• Exercise requirements:
Exactly as they stand, repeat the lines from the one containing "You are a computer-use" through the final line of the listing, both ends included, and nothing else; skip the pictures.

• The records:
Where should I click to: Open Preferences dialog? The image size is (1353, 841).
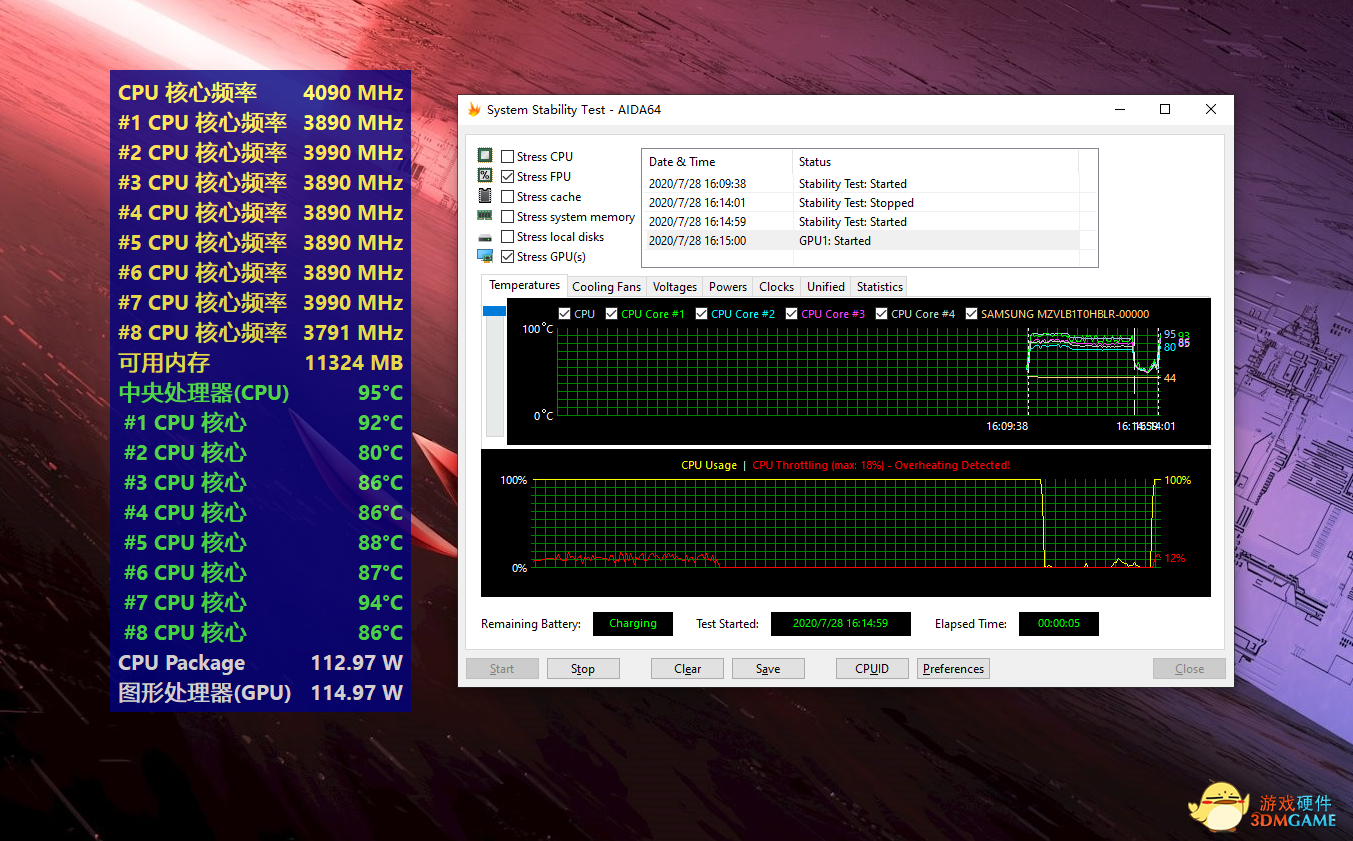(x=953, y=669)
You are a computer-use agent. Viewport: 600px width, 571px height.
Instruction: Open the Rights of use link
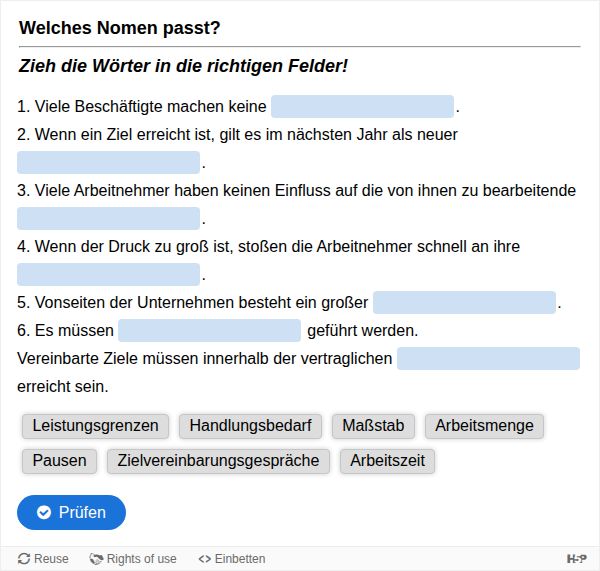[x=141, y=559]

• Solution to this task:
You are a computer-use agent. Viewport: 600px width, 571px height.
Instruction: Open the Rights of use link
[x=141, y=559]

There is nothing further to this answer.